Strona 2 z 2

: 03 gru 2010, 08:36
autor: Ciek
A u Cieka tradycyjnie, wełniane kolanówki i gumofilce. Wczoraj pół godziny ciągnięcia sanek po robocie i zupełny luzik :)

W robocie siedzę dzisiaj w swoich bucikach Garmont Bronco Plus bo wczoraj się wnerwiłem, że zimno. Z czystym sercem mogę polecić – niewiele jest butów, które można po 10 latach ubrać do pracy. A co do nieprzemakalności to jak z każdym skórzakiem; jak sobie wypastujesz to będą nieprzemakalne.

: 03 gru 2010, 09:01
autor: yoger
Kupiłem sobie ostatnio buty, 3 dni w śniegu po kostki, zdejmowane tylko na noc, skarpety suche jak wiór.
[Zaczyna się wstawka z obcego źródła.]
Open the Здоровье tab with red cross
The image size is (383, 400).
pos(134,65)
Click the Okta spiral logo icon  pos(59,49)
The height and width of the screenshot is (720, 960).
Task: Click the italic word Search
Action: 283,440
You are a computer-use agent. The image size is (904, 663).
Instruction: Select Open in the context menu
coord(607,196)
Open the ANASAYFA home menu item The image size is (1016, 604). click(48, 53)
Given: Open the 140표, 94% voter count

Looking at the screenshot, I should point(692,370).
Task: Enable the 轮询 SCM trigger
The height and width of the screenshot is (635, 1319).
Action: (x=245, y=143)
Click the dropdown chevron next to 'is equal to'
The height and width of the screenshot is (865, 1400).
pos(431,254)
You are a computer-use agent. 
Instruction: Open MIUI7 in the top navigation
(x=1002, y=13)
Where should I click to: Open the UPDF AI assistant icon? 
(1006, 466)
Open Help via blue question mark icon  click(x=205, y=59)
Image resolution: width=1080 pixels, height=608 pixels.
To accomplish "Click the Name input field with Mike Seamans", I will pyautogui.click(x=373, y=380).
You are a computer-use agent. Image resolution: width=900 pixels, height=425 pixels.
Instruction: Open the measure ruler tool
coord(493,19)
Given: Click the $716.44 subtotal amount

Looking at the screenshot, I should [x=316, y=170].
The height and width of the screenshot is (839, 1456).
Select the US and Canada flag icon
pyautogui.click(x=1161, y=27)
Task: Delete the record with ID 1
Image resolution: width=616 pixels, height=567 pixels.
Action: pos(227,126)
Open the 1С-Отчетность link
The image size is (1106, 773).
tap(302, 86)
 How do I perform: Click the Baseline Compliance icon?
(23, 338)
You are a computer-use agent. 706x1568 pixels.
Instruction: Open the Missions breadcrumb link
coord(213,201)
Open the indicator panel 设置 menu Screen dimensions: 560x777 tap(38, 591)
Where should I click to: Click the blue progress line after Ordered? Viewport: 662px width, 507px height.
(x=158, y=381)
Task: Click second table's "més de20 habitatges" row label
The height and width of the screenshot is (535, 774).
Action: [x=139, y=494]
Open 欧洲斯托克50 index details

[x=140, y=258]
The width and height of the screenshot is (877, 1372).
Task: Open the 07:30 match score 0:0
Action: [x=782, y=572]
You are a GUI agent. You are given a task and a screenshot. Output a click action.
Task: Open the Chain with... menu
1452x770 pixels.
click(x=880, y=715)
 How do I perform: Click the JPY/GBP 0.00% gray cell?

Polecam Haix Nebraska, póki nie nalejesz od góry będą suche (nie testowałem jeszcze chodzenia po bagnach do kostek :P).

: 04 gru 2010, 12:06
autor: mwitek
Nie wiem na ile przemakają Ci desanty, ale zwróć uwagę czy przypadkiem wilgotność skarpety i wnętrza buta nie wynika z spocenia się stóp. Ja tak mam zimą, że na początku ciepło ciepło w butach a potem ja się stopy spocą robi się wilgotno i coraz zimniej.